The simulations were executed on LS-DYNA R11.1 explicit single-precision MPP solver. One node on an HPC architecture with Intel Xeon Gold 6130 16 cores was adopted. Sandwich FE models with metallic circular flat support had 873,318 nodes, 832,596 solid elements, and 661,632 shell elements. On the other hand, the sandwich model without the metallic support plate had 836,454 nodes, 795,732 solid elements, and 661,632 shell elements. Every simulation was completed in a mean of 10 h.

4. Material Model for Progressive Damage Failure Analysis of Composite Structure

Composite structures have the potential to exhibit different and simultaneous failure mechanisms when subjected to multiple loading conditions. Tensile and compressive fiber fracture, intralaminar matrix fracture within CFRP plies, delaminations between adjacent plies, adhesive debonding, sandwich core crushing, etc. All these failure mechanisms interact and influence the final failure mode of the evaluated composite sample. No strain-dependent material properties were evaluated in this research activity. Multiple intralaminar material models are available and different numerical methodologies can be selected to reproduce the composite elastic and fracture evolution in LS-DYNA [17]. The presented research focused on the material formulation defied by the MAT58 scheme according to Matzenmiller et al. [26] and related to the composite laminate simulation. MAT58 defines a smooth stress-strain relation and implements classic Hashin failure criteria to control the failure initiation inside a specific element. An effective strain parameter (ERODS) is used to control the erosion of FE elements inside this numerical model during a post-failure condition. Post-failure softening values can be defined in the described material model to manage the residual strength of selected material directions (SLIMxx). Moreover, a detailed application of several composite material models was reported in [12]. Material and numerical parameters obtained through a calibration process and adopted in the selected composite material formulation are proposed in

Table 5. MAT58 intralaminar numerical parameters.

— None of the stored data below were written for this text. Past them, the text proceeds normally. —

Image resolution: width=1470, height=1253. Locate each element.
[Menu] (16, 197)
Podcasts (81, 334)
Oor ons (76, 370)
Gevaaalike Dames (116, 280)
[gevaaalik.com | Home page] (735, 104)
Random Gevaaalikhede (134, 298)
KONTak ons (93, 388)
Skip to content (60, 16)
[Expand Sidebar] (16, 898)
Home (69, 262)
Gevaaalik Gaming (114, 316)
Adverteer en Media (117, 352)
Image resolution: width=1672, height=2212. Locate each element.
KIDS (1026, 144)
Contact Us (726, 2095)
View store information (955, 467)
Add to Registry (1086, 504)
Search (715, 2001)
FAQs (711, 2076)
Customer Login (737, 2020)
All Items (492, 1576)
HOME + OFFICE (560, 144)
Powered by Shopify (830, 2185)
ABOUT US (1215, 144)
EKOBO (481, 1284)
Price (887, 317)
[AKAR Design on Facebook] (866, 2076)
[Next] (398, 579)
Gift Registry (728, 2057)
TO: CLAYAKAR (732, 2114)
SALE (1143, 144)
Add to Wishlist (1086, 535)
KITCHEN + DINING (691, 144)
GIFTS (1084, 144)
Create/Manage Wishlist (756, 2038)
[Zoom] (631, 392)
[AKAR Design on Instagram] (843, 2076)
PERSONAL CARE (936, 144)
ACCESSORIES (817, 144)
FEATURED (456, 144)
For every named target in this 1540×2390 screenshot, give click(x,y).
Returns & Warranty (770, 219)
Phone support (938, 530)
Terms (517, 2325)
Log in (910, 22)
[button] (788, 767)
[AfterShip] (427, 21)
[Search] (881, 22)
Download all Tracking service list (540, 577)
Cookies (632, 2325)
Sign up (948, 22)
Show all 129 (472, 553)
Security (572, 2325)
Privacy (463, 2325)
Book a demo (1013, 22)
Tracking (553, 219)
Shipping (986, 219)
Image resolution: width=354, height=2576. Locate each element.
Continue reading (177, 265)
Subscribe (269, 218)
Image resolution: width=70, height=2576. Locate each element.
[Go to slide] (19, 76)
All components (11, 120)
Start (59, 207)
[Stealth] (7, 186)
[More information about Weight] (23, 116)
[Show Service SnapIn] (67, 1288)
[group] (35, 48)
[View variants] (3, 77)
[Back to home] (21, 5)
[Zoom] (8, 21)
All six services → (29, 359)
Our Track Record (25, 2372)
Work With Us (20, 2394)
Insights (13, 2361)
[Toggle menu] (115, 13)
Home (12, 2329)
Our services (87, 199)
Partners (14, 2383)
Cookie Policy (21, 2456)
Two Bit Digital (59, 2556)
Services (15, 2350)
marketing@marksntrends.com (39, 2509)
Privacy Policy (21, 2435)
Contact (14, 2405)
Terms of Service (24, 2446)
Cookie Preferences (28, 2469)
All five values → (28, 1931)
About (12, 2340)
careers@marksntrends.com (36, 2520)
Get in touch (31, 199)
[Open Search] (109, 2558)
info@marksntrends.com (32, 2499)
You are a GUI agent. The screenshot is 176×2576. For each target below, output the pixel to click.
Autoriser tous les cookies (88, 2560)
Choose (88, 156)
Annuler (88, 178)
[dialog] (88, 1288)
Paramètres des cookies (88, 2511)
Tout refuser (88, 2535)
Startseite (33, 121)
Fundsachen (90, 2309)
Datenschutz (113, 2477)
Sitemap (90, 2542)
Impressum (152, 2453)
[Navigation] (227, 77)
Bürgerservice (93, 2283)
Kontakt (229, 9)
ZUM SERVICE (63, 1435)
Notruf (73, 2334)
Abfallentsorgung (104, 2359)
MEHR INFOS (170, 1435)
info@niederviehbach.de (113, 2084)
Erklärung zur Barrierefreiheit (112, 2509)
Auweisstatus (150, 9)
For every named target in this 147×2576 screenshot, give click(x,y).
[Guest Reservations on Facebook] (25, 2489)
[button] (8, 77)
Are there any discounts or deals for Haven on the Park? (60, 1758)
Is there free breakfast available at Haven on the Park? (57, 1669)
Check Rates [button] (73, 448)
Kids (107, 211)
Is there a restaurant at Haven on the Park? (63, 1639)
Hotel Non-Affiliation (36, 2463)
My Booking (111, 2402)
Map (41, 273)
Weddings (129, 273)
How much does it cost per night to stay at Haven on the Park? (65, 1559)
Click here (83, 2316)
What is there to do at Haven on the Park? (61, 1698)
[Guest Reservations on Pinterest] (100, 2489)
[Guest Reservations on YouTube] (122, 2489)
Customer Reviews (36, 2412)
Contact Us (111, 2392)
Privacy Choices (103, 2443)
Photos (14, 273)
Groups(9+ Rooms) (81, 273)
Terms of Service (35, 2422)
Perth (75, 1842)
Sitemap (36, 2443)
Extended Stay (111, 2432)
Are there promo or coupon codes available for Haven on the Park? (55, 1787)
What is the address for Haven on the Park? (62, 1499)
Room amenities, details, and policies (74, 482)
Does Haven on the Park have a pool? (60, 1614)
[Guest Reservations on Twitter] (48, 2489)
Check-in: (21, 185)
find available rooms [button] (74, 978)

Variable	Definition	Inserted Value
SLIMT1	Post failure maximum stress limit 1-tension	0.25
SLIMT2	Post failure maximum stress limit 2-tension	0.90
SLIMC1	Post failure maximum stress limit 1-compression	0.45
SLIMC2	Post failure maximum stress limit 2-compression	0.90
SLIMS	Post failure maximum plane stress shear direction	0.90
TFAIL	Time step criteria for element deletion	1.0 × 10−8
ERODS	Maximum effective strain for element failure	−0.3
E11C	Strain at longitudinal compressive strength	0.0065
E11T	Strain at longitudinal tensile strength	0.012
E22C	Strain at transverse compressive strength	0.00231
E22T	Strain at transverse tensile strength	0.0012
GMS	Engineering shear strain at shear strength	0.03144

.

The Cohesive Zone Model (CZM) is a mathematical technique that tries to represent the stress-displacement relation that exists around an initiated material crack. The CZM method is based on a nonlinear numerical procedure that consists of reproducing the initiation and evolution of cracks or delaminations in a known a priori propagation path. A characteristic bi-linear cohesive curve is described in terms of local stress versus crack opening displacement Figure 7.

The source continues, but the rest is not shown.